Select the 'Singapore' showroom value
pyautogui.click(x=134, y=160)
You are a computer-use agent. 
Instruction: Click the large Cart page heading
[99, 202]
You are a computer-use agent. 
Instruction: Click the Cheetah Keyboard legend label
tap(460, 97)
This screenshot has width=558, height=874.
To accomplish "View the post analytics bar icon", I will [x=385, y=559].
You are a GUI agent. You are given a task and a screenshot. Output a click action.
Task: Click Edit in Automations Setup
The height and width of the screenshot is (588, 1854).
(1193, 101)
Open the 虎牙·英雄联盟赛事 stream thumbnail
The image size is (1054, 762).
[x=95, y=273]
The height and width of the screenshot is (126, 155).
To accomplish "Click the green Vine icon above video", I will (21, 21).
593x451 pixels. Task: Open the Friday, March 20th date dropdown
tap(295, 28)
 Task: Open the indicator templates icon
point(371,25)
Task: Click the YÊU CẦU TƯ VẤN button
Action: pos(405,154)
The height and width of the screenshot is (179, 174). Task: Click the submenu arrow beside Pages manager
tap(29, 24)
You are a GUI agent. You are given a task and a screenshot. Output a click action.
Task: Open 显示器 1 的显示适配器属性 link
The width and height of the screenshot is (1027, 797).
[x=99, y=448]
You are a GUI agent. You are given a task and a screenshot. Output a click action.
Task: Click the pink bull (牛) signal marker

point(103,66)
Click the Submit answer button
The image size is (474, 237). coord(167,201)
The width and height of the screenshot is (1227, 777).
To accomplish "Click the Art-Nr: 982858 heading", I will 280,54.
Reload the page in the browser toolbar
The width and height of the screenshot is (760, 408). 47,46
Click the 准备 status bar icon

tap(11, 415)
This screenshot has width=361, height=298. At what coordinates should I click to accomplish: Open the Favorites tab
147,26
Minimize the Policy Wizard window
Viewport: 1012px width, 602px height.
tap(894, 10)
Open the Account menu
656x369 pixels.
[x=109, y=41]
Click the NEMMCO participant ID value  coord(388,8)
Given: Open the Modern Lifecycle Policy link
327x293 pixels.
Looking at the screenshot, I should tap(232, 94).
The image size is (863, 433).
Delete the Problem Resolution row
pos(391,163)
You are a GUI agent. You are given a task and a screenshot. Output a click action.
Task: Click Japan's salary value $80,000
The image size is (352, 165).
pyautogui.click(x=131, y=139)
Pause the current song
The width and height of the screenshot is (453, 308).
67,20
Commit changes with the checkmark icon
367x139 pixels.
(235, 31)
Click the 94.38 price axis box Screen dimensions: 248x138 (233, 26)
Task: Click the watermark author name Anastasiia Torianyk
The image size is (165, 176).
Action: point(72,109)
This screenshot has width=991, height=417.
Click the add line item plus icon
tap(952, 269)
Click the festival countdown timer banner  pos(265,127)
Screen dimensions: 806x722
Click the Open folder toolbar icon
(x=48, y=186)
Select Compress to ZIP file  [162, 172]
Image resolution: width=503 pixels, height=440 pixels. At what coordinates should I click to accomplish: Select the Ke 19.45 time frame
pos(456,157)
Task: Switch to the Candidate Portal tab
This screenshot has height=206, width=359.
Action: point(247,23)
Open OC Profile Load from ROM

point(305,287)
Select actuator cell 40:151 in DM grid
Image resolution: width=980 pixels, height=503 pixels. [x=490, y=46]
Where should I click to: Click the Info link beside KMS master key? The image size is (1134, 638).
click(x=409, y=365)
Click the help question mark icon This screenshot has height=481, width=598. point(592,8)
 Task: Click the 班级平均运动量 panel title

### What you need to do
Every line of the material must be duplicated exactly.

### Reply to the task
Select the 'Singapore' showroom value
pyautogui.click(x=134, y=160)
You are a computer-use agent. 
Instruction: Click the large Cart page heading
[99, 202]
You are a computer-use agent. 
Instruction: Click the Cheetah Keyboard legend label
tap(460, 97)
This screenshot has width=558, height=874.
To accomplish "View the post analytics bar icon", I will [x=385, y=559].
You are a GUI agent. You are given a task and a screenshot. Output a click action.
Task: Click Edit in Automations Setup
The height and width of the screenshot is (588, 1854).
(1193, 101)
Open the 虎牙·英雄联盟赛事 stream thumbnail
The image size is (1054, 762).
[x=95, y=273]
The height and width of the screenshot is (126, 155).
To accomplish "Click the green Vine icon above video", I will (21, 21).
593x451 pixels. Task: Open the Friday, March 20th date dropdown
tap(295, 28)
 Task: Open the indicator templates icon
point(371,25)
Task: Click the YÊU CẦU TƯ VẤN button
Action: pos(405,154)
The height and width of the screenshot is (179, 174). Task: Click the submenu arrow beside Pages manager
tap(29, 24)
You are a GUI agent. You are given a task and a screenshot. Output a click action.
Task: Open 显示器 1 的显示适配器属性 link
The width and height of the screenshot is (1027, 797).
[x=99, y=448]
You are a GUI agent. You are given a task and a screenshot. Output a click action.
Task: Click the pink bull (牛) signal marker

point(103,66)
Click the Submit answer button
The image size is (474, 237). coord(167,201)
The width and height of the screenshot is (1227, 777).
To accomplish "Click the Art-Nr: 982858 heading", I will 280,54.
Reload the page in the browser toolbar
The width and height of the screenshot is (760, 408). 47,46
Click the 准备 status bar icon

tap(11, 415)
This screenshot has width=361, height=298. At what coordinates should I click to accomplish: Open the Favorites tab
147,26
Minimize the Policy Wizard window
Viewport: 1012px width, 602px height.
tap(894, 10)
Open the Account menu
656x369 pixels.
[x=109, y=41]
Click the NEMMCO participant ID value  coord(388,8)
Given: Open the Modern Lifecycle Policy link
327x293 pixels.
Looking at the screenshot, I should tap(232, 94).
The image size is (863, 433).
Delete the Problem Resolution row
pos(391,163)
You are a GUI agent. You are given a task and a screenshot. Output a click action.
Task: Click Japan's salary value $80,000
The image size is (352, 165).
pyautogui.click(x=131, y=139)
Pause the current song
The width and height of the screenshot is (453, 308).
67,20
Commit changes with the checkmark icon
367x139 pixels.
(235, 31)
Click the 94.38 price axis box Screen dimensions: 248x138 (233, 26)
Task: Click the watermark author name Anastasiia Torianyk
The image size is (165, 176).
Action: point(72,109)
This screenshot has width=991, height=417.
Click the add line item plus icon
tap(952, 269)
Click the festival countdown timer banner  pos(265,127)
Screen dimensions: 806x722
Click the Open folder toolbar icon
(x=48, y=186)
Select Compress to ZIP file  [162, 172]
Image resolution: width=503 pixels, height=440 pixels. At what coordinates should I click to accomplish: Select the Ke 19.45 time frame
pos(456,157)
Task: Switch to the Candidate Portal tab
This screenshot has height=206, width=359.
Action: point(247,23)
Open OC Profile Load from ROM

point(305,287)
Select actuator cell 40:151 in DM grid
Image resolution: width=980 pixels, height=503 pixels. [x=490, y=46]
Where should I click to: Click the Info link beside KMS master key? The image size is (1134, 638).
click(x=409, y=365)
Click the help question mark icon This screenshot has height=481, width=598. point(592,8)
 Task: Click the 班级平均运动量 panel title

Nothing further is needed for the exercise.